Another Super Book!
When I think about the sound of coffee percolating, I remember the constant “kerplop, kerplop” of the ever busy coffee pot. The “kerplop” sound was almost like a drumbeat saying “wake up”, “come to the kitchen”…the sound could be heard all day long. My parents drank coffee all day long…I do not like coffee at all! My husband’s parents drank coffee all day long…he does not drink coffee at all! Go figure! Maybe we just got tired of the percolating “kerplop” sound!
Percolating coffee is still the norm at local cafes and diners. Even for a non coffee drinker, the smell and sound of coffee brewing is comforting. I suppose coffee at a small local café takes me back to a simpler time. Believe it or not…there was a time not so long ago when Starbucks were not on every corner! Besides, cafes and diners also have grilled cheese sandwiches and usually lots of good conversation!

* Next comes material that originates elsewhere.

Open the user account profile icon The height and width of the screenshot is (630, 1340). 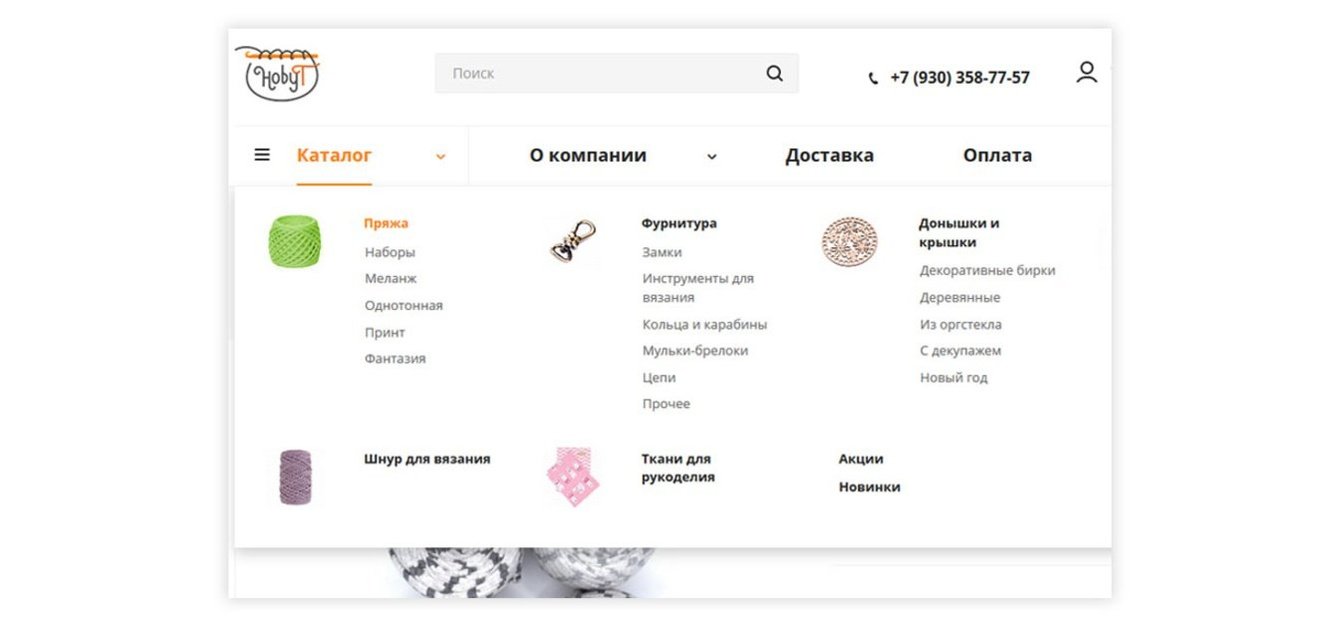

When thinking about a small café or a diner, I can’t help but remember one of my favorite children’s books…
In the Diner
Written by Christine Loomis
Illustrated by Nancy Poydar
In the Diner is a fun book to read to young children since there are continuous two word phrases. Throughout the book, each two word phrase rhymes with the next two word phrase. With the distinct phrasing, the flow of the book is swift and exciting.
Bright and interesting illustrations accompany the words. The multicultural diner is filled with talkative people from the hungry diners to the busy servers to the even more busy cooks. Joe’s Diner is clearly a special place! During the last school year, I ordered a copy of In the Diner with a CD…the sounds inside the diner were amazing! The children asked me to always keep the book in our Listening Center!
Editorial Review of In the Diner
From School Library Journal:
A day at the diner is delightfully presented with rhyming text and colorful illustrations. Hungry patrons and playful children enjoy the friendly atmosphere as cooks prepare burger and ice cream sundaes and waiters serve their satisfied looking clientele. The crowd includes many ethnic groups; male and female diners and workers; as well as a visually disabled man with a guide dog. Although beginning readers would enjoy exploring this book on their own, it is especially suited to reading aloud because of the catchy, short text and clear, lively pictures.